-- What you are asked to do --
All of the records must be repeated exactly as they read.
+++++
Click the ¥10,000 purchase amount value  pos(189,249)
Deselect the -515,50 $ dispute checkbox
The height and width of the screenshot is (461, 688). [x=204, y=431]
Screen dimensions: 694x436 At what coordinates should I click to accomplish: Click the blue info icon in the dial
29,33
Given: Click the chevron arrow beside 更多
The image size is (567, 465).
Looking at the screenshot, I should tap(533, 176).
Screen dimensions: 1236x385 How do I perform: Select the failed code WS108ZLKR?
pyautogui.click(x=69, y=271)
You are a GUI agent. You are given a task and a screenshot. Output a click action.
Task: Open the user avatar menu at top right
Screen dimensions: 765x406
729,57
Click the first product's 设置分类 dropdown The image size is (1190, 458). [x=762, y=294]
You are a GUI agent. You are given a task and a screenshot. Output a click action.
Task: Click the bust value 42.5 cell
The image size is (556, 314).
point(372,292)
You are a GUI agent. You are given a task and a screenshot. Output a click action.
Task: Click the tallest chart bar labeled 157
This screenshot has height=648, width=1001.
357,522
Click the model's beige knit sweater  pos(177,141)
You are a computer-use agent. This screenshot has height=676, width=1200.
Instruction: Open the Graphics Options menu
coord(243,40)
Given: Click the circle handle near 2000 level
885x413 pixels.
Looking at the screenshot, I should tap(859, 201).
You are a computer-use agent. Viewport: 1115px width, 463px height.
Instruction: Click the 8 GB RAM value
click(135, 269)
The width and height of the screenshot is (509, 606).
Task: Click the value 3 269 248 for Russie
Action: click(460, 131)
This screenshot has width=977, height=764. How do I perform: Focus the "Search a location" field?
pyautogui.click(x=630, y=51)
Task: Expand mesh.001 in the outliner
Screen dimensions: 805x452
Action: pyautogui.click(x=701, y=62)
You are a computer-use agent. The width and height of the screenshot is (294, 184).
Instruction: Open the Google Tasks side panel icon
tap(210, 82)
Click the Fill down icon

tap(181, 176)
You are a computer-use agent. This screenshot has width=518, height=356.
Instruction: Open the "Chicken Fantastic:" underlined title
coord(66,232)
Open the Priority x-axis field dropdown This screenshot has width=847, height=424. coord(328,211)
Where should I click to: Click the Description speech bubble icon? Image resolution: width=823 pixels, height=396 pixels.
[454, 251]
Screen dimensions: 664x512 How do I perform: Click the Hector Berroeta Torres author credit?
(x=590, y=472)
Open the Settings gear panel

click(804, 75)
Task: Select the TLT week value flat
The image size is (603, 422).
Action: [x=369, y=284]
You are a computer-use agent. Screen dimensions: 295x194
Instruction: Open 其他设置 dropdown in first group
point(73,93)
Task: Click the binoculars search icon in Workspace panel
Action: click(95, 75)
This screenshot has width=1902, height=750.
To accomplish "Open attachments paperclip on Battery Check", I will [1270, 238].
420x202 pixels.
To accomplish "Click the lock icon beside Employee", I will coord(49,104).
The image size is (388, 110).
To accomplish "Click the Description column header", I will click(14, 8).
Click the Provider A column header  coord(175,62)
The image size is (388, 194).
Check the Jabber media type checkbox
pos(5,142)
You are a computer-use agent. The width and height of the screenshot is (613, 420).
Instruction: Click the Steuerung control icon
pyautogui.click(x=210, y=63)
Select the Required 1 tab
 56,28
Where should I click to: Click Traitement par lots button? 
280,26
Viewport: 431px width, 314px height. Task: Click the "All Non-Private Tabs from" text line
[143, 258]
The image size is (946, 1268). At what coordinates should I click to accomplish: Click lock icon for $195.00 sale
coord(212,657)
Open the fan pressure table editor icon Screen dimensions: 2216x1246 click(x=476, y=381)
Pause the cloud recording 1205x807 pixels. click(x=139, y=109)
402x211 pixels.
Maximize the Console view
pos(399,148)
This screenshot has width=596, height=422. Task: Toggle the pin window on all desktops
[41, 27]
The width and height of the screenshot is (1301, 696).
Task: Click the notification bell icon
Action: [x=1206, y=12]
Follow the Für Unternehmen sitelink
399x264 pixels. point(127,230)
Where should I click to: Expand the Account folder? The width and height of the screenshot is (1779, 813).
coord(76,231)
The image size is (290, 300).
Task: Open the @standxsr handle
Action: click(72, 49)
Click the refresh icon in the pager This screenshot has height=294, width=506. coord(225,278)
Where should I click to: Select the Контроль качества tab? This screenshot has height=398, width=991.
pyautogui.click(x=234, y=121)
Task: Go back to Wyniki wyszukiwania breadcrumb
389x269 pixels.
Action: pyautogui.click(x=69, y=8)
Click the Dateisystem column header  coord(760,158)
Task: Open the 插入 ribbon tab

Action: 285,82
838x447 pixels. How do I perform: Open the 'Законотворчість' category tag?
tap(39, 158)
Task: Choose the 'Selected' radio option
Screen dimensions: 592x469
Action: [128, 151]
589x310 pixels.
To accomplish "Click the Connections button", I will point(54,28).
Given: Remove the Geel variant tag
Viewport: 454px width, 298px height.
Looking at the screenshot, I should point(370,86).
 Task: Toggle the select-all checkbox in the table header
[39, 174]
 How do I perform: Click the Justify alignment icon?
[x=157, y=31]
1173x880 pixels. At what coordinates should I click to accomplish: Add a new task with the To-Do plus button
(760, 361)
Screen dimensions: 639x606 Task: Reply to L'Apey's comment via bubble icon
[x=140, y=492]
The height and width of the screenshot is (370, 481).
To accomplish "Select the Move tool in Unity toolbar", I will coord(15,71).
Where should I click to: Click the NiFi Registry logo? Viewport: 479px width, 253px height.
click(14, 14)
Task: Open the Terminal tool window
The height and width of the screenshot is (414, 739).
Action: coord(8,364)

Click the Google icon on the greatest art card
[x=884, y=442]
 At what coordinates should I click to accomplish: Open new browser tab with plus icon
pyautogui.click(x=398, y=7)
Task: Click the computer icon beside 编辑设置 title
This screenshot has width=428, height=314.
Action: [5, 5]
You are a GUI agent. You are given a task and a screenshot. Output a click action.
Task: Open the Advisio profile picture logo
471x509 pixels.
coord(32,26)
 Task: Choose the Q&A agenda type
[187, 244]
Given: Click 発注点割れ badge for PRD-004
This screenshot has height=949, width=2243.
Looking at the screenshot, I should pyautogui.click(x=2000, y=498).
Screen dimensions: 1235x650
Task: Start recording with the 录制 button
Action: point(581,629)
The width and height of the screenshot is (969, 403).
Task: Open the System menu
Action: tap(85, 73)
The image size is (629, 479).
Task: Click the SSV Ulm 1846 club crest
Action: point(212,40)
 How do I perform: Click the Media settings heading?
+++++
-- Expected answer --
Click the ¥10,000 purchase amount value  pos(189,249)
Deselect the -515,50 $ dispute checkbox
The height and width of the screenshot is (461, 688). [x=204, y=431]
Screen dimensions: 694x436 At what coordinates should I click to accomplish: Click the blue info icon in the dial
29,33
Given: Click the chevron arrow beside 更多
The image size is (567, 465).
Looking at the screenshot, I should tap(533, 176).
Screen dimensions: 1236x385 How do I perform: Select the failed code WS108ZLKR?
pyautogui.click(x=69, y=271)
You are a GUI agent. You are given a task and a screenshot. Output a click action.
Task: Open the user avatar menu at top right
Screen dimensions: 765x406
729,57
Click the first product's 设置分类 dropdown The image size is (1190, 458). [x=762, y=294]
You are a GUI agent. You are given a task and a screenshot. Output a click action.
Task: Click the bust value 42.5 cell
The image size is (556, 314).
point(372,292)
You are a GUI agent. You are given a task and a screenshot. Output a click action.
Task: Click the tallest chart bar labeled 157
This screenshot has height=648, width=1001.
357,522
Click the model's beige knit sweater  pos(177,141)
You are a computer-use agent. This screenshot has height=676, width=1200.
Instruction: Open the Graphics Options menu
coord(243,40)
Given: Click the circle handle near 2000 level
885x413 pixels.
Looking at the screenshot, I should tap(859, 201).
You are a computer-use agent. Viewport: 1115px width, 463px height.
Instruction: Click the 8 GB RAM value
click(135, 269)
The width and height of the screenshot is (509, 606).
Task: Click the value 3 269 248 for Russie
Action: click(460, 131)
This screenshot has width=977, height=764. How do I perform: Focus the "Search a location" field?
pyautogui.click(x=630, y=51)
Task: Expand mesh.001 in the outliner
Screen dimensions: 805x452
Action: pyautogui.click(x=701, y=62)
You are a computer-use agent. The width and height of the screenshot is (294, 184).
Instruction: Open the Google Tasks side panel icon
tap(210, 82)
Click the Fill down icon

tap(181, 176)
You are a computer-use agent. This screenshot has width=518, height=356.
Instruction: Open the "Chicken Fantastic:" underlined title
coord(66,232)
Open the Priority x-axis field dropdown This screenshot has width=847, height=424. coord(328,211)
Where should I click to: Click the Description speech bubble icon? Image resolution: width=823 pixels, height=396 pixels.
[454, 251]
Screen dimensions: 664x512 How do I perform: Click the Hector Berroeta Torres author credit?
(x=590, y=472)
Open the Settings gear panel

click(804, 75)
Task: Select the TLT week value flat
The image size is (603, 422).
Action: [x=369, y=284]
You are a computer-use agent. Screen dimensions: 295x194
Instruction: Open 其他设置 dropdown in first group
point(73,93)
Task: Click the binoculars search icon in Workspace panel
Action: click(95, 75)
This screenshot has width=1902, height=750.
To accomplish "Open attachments paperclip on Battery Check", I will [1270, 238].
420x202 pixels.
To accomplish "Click the lock icon beside Employee", I will coord(49,104).
The image size is (388, 110).
To accomplish "Click the Description column header", I will click(14, 8).
Click the Provider A column header  coord(175,62)
The image size is (388, 194).
Check the Jabber media type checkbox
pos(5,142)
You are a computer-use agent. The width and height of the screenshot is (613, 420).
Instruction: Click the Steuerung control icon
pyautogui.click(x=210, y=63)
Select the Required 1 tab
 56,28
Where should I click to: Click Traitement par lots button? 
280,26
Viewport: 431px width, 314px height. Task: Click the "All Non-Private Tabs from" text line
[143, 258]
The image size is (946, 1268). At what coordinates should I click to accomplish: Click lock icon for $195.00 sale
coord(212,657)
Open the fan pressure table editor icon Screen dimensions: 2216x1246 click(x=476, y=381)
Pause the cloud recording 1205x807 pixels. click(x=139, y=109)
402x211 pixels.
Maximize the Console view
pos(399,148)
This screenshot has width=596, height=422. Task: Toggle the pin window on all desktops
[41, 27]
The width and height of the screenshot is (1301, 696).
Task: Click the notification bell icon
Action: [x=1206, y=12]
Follow the Für Unternehmen sitelink
399x264 pixels. point(127,230)
Where should I click to: Expand the Account folder? The width and height of the screenshot is (1779, 813).
coord(76,231)
The image size is (290, 300).
Task: Open the @standxsr handle
Action: click(72, 49)
Click the refresh icon in the pager This screenshot has height=294, width=506. coord(225,278)
Where should I click to: Select the Контроль качества tab? This screenshot has height=398, width=991.
pyautogui.click(x=234, y=121)
Task: Go back to Wyniki wyszukiwania breadcrumb
389x269 pixels.
Action: pyautogui.click(x=69, y=8)
Click the Dateisystem column header  coord(760,158)
Task: Open the 插入 ribbon tab

Action: 285,82
838x447 pixels. How do I perform: Open the 'Законотворчість' category tag?
tap(39, 158)
Task: Choose the 'Selected' radio option
Screen dimensions: 592x469
Action: [128, 151]
589x310 pixels.
To accomplish "Click the Connections button", I will point(54,28).
Given: Remove the Geel variant tag
Viewport: 454px width, 298px height.
Looking at the screenshot, I should point(370,86).
 Task: Toggle the select-all checkbox in the table header
[39, 174]
 How do I perform: Click the Justify alignment icon?
[x=157, y=31]
1173x880 pixels. At what coordinates should I click to accomplish: Add a new task with the To-Do plus button
(760, 361)
Screen dimensions: 639x606 Task: Reply to L'Apey's comment via bubble icon
[x=140, y=492]
The height and width of the screenshot is (370, 481).
To accomplish "Select the Move tool in Unity toolbar", I will coord(15,71).
Where should I click to: Click the NiFi Registry logo? Viewport: 479px width, 253px height.
click(14, 14)
Task: Open the Terminal tool window
The height and width of the screenshot is (414, 739).
Action: coord(8,364)

Click the Google icon on the greatest art card
[x=884, y=442]
 At what coordinates should I click to accomplish: Open new browser tab with plus icon
pyautogui.click(x=398, y=7)
Task: Click the computer icon beside 编辑设置 title
This screenshot has width=428, height=314.
Action: [5, 5]
You are a GUI agent. You are given a task and a screenshot. Output a click action.
Task: Open the Advisio profile picture logo
471x509 pixels.
coord(32,26)
 Task: Choose the Q&A agenda type
[187, 244]
Given: Click 発注点割れ badge for PRD-004
This screenshot has height=949, width=2243.
Looking at the screenshot, I should pyautogui.click(x=2000, y=498).
Screen dimensions: 1235x650
Task: Start recording with the 录制 button
Action: point(581,629)
The width and height of the screenshot is (969, 403).
Task: Open the System menu
Action: tap(85, 73)
The image size is (629, 479).
Task: Click the SSV Ulm 1846 club crest
Action: point(212,40)
 How do I perform: Click the Media settings heading?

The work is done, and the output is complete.